Trotzdem ist Ihre Partei mit dem PD ein Wahlbündnis eingegangen. Für Sie kein Problem?
Ich bin kein Dogmatiker. Und die Frage ist: Haben wir eine Alternative? Wenn die fortschrittlichen Kräfte sich jetzt zersplittern, ist der Sieg Melonis fast sicher. Und wenn die rechte Koalition auch noch eine Zweidrittelmehrheit im Parlament holt, kann sie durchregieren und im Alleingang die Verfassung ändern. Die Bevölkerung hat dann nichts mehr zu melden. Und wovon Meloni träumt, ist ja längst bekannt: von einem autoritären Präsidialsystem im Stile Ungarns. Zwar geht sie zum Faschismus nun etwas auf Distanz. Doch das ist reine Wahltaktik. So zeigt das Parteilogo der Fratelli noch immer die «Fiamma tricolore», das Zeichen der neofaschistischen Vorgängerpartei Movimento Sociale Italiano. Mit Meloni würden die Armut und die soziale Misere jedenfalls nur noch schlimmer. Es braucht darum jede einzelne Stimme!

Sind Sie optimistisch?
Wir können es schaffen! Aber so oder so braucht es wieder mehr Druck von der Strasse, eine starke soziale Bewegung, sonst bewegt sich nichts in der Politik.

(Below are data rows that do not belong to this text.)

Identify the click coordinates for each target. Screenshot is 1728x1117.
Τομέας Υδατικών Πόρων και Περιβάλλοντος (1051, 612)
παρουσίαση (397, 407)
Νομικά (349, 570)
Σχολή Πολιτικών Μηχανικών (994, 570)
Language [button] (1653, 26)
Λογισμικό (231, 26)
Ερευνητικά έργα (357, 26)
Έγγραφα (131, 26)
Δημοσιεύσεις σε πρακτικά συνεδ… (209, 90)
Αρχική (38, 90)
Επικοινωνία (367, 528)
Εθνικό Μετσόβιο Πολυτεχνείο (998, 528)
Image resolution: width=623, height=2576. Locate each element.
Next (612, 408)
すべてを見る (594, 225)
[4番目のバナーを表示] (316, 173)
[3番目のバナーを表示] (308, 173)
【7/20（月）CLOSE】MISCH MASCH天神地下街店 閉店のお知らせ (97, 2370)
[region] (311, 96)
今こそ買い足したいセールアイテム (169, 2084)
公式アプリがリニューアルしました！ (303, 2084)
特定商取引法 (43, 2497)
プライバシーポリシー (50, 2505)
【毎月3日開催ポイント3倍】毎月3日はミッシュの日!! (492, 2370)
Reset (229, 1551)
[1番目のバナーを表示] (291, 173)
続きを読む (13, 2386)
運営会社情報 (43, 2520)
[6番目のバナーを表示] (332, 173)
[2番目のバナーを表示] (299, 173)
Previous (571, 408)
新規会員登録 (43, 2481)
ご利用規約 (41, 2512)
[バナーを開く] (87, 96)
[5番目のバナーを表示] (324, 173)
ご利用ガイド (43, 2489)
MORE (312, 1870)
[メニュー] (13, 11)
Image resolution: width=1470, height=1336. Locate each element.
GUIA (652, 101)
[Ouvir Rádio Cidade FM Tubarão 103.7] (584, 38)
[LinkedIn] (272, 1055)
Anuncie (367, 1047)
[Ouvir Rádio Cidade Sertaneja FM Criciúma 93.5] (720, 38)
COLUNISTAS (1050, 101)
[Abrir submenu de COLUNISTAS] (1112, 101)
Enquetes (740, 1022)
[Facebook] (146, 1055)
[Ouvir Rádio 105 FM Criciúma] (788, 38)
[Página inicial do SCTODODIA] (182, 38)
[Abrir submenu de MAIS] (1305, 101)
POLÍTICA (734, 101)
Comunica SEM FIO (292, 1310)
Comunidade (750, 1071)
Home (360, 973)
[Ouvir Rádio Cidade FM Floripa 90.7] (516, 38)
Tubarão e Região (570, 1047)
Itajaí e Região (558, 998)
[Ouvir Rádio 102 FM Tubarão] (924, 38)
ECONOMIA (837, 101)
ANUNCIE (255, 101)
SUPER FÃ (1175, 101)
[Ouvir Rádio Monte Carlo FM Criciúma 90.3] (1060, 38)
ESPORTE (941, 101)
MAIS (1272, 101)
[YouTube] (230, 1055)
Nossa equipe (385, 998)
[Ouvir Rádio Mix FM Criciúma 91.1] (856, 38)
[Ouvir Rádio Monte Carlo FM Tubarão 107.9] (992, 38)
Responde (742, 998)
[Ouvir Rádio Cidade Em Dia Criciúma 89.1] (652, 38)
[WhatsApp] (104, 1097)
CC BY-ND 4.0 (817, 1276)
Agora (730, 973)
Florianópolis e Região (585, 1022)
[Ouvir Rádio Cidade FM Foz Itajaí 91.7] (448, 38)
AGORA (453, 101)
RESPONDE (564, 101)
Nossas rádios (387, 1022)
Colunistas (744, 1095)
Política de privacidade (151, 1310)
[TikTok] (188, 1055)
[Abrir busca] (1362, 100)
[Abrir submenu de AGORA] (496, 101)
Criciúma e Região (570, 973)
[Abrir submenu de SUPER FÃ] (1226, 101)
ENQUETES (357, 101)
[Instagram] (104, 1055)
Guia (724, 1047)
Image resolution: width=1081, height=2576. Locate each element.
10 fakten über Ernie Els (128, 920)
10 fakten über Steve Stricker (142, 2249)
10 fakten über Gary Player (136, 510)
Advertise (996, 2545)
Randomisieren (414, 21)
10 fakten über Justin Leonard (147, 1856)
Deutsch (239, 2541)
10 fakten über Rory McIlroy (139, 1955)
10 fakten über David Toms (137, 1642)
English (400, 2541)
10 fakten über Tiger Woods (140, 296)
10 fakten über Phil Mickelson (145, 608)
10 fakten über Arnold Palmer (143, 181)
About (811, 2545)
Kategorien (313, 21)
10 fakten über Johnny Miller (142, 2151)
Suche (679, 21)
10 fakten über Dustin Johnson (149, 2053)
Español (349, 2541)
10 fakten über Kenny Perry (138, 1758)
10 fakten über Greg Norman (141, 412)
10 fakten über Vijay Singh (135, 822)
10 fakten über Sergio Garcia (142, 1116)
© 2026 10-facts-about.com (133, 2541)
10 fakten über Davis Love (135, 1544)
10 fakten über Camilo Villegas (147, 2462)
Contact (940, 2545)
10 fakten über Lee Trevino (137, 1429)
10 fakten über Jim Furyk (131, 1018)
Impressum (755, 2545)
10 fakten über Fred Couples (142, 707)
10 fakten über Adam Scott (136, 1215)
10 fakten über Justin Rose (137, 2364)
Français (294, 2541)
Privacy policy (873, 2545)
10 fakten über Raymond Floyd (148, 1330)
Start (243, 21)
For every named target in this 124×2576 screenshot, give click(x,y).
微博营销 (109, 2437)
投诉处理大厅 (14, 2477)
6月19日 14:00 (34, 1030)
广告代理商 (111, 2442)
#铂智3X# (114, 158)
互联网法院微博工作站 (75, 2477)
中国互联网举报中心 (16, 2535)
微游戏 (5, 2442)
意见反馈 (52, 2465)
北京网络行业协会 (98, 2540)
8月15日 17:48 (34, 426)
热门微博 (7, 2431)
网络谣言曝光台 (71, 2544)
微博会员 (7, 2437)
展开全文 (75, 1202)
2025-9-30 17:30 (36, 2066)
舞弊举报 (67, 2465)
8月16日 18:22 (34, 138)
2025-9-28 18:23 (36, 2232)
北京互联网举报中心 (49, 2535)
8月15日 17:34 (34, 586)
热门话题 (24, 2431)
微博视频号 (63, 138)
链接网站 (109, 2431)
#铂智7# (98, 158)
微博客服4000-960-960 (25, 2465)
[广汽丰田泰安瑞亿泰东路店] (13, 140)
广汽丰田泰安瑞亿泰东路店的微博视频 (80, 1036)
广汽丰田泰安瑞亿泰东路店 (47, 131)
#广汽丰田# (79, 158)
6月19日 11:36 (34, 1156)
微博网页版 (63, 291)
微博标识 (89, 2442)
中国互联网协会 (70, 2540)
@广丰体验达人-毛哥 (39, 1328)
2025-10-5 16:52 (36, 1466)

Sie selbst kandidieren ja im riesigen Wahlkreis der Auslanditalienerinnen und -italiener in Europa. Was beschäftigt die italienische Diaspora zwischen Reykjavík und Wladiwostok?
 Viele Leute glauben, dass heute nur noch Akademikerinnen und Privilegierte Italien verlassen. Das ist ein Irrglaube! Nach wie vor wandern auch Handwerker oder Kellnerinnen aus – und chrampfen dann andernorts in Tieflohnbranchen. Und: Wir werden immer mehr! Fast 6 Millionen meiner Landsleute leben schon im Ausland. Die Schweiz ist mit 650’000 Italienerinnen und Italienern das drittwichtigste Einwanderungsland, nach Argentinien und Deutschland. Das Problem: Die Botschafts-Mitarbeitenden sind überlastet, die Auswanderinnen und Auswanderer werden alleine gelassen, Informationen zum Schulsystem oder zum Versicherungswesen im neuen Land fehlen oft. Auch Sprachkurse gibt es zu wenige.

Sie sind ja auch Filmwissenschafter. Was denken Sie über die Kandidatur der legendären Schauspiel-Ikone Gina Lollobrigida? Sie steht auf einer Liste von diffus-linken Splitterparteien.
 Na ja, als Schauspielerin war «La Lollo» hochbegabt, ein nationaler Star, doch jetzt umgibt sie sich mit politischen Freaks. Ich wünsche ihr trotzdem viel Glück!

Mattia Lento (38): Migrationsexperte und Filmliebhaber

Doktor der Filmwissenschaften – so lautet der akademische Grad von Parlamentskandidat Mattia Lento (38). Geholt hat er sich den Titel an der Universität in Zürich, wohin der gebürtige Lombarde 2009 nach Stationen in Mailand und Glasgow gekommen war. Sein wichtigstes Forschungsgebiet: die italienische Emigration im Schweizer und im italienischen Kino. Heute arbeitet der Vater von zwei Töchtern als Redaktor bei der Unia-Zeitung «Area», als freier Journalist, Filmkritiker und Autor. Sein jüngstes Stück lief im Radio RSI und handelt vom legendären Gewerkschaftspoeten Leonardo Zanier.